Space.com have posted on their website that in a televised call to the space station in February, NASA chief Charles Bolden asked two onboard residents at the time, U.S. astronauts Dan Burbank and Don Pettit, to talk about what astronauts are in need of, based on what they have seen and experienced on their travels.
''Onboard space station right now, astronauts have to be essentially jacks of all trade,'' Burbank said. ''We need to be able to fix anything and everything that happens.''
As people leave the Earth orbit, Burbank said that one of the key things needed is to essentially cut the cord from Earth and be able to keep spacecraft to the degree: ''that if something breaks, you can replace a part outright... you need to be able to fabricate a part.''
''NASA has a team of researchers from four different space agency centers working on demonstrating the full concept,'' said Karen Taminger, materials research engineer at NASA's Langley Research Center in Hampton, VA.

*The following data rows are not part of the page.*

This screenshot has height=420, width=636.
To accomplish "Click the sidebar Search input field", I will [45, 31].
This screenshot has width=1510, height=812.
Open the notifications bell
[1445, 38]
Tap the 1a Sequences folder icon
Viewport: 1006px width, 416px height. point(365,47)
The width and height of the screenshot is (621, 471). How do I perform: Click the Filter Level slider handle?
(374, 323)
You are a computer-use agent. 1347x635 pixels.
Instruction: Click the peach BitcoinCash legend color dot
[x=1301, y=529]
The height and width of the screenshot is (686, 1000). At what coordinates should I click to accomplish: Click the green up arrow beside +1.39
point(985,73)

Currently, all of the work is being done in labs on the ground, at NASA's Langley, Glenn, Marshall and Johnson space centers, Taminger said, ''but we are working towards demonstrating this capability on ISS.''
An enterprising team from Singularity University, a non-profit institution in California's Silicon Valley that works on forward thinking technologies, has formed a "Made in Space" company, carrying out parabolic flights last year to showcase their 3D printing initiative.
''With the National Network for Manufacturing Innovation, there has been increased national focus on 3D printing and additive manufacturing in the past six months,'' Tamginer said. ''In addition to helping create manufacturing jobs in the US, we are pushing to demonstrate this on the ISS, in preparation for longer duration space exploration.''
Space-based, on-demand fabrication of metallic parts using additive manufacturing was outlined last month during the 1st Annual International Space Station Research & Development Conference held in Denver.

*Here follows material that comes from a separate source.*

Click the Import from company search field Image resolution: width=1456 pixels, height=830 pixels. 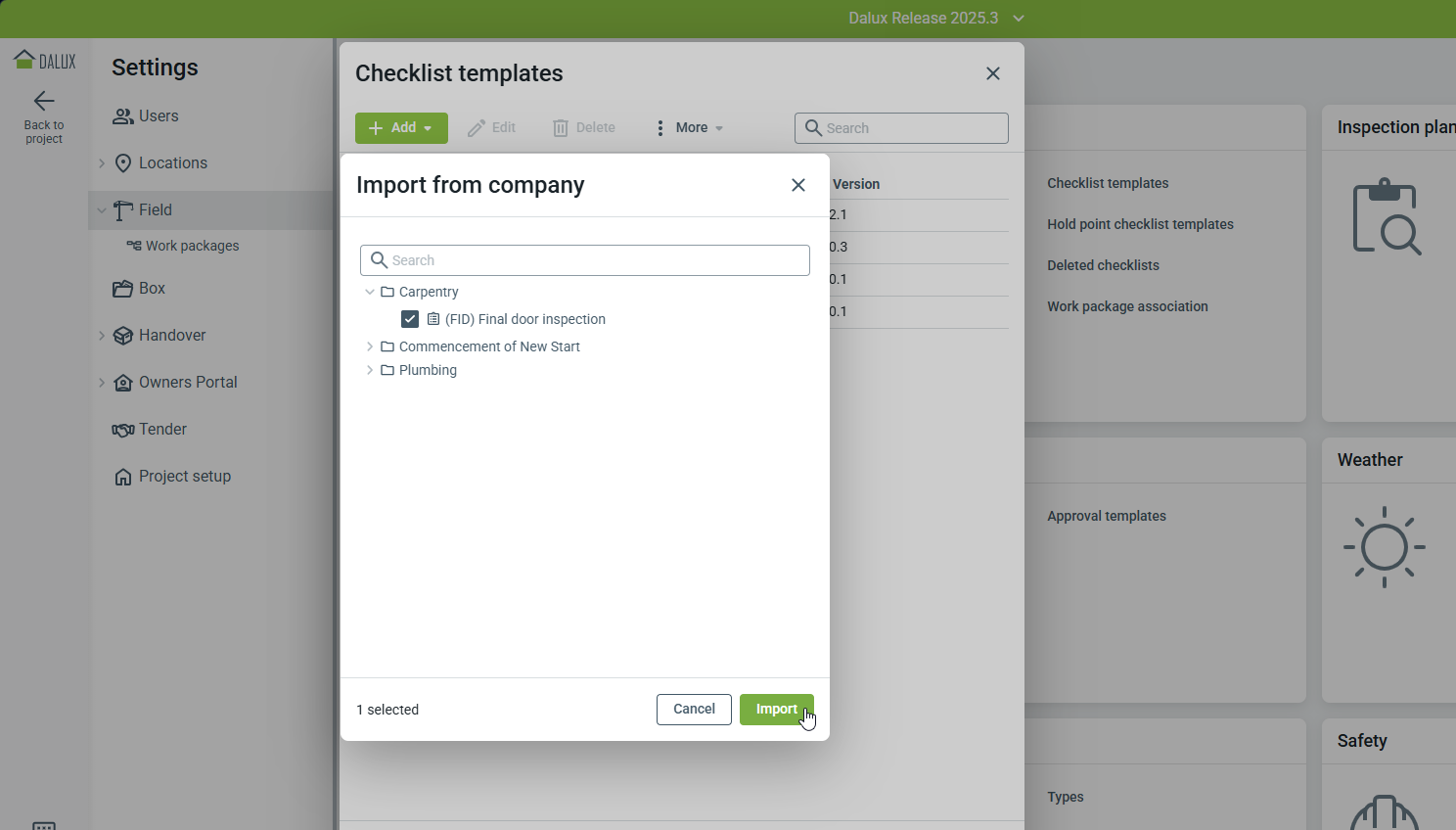point(585,260)
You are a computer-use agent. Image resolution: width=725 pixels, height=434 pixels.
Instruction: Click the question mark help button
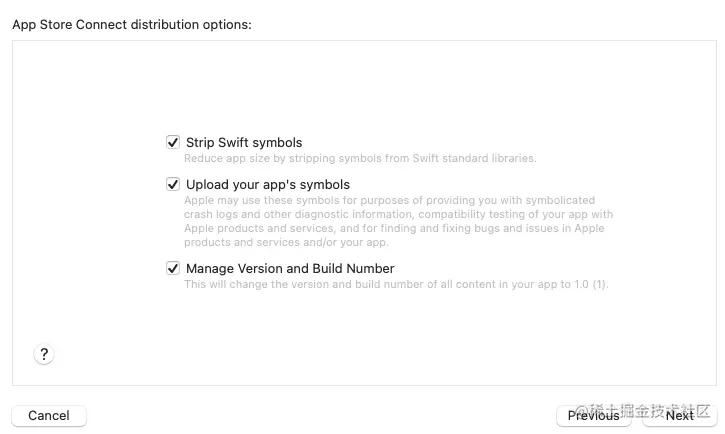(x=43, y=354)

According to a research paper on the initiative, the EBF3 process NASA is exploring uses an electron beam and wire to fabricate metallic structures. The process efficiencies of the electron beam and the solid wire feedstock make the EBF3 process attractive for use in space, say researchers engaged in studying the manufacturing idea.
Although these experiments haven't been funded or scheduled yet: ''that is certainly where we would like to go,'' Taminger concluded.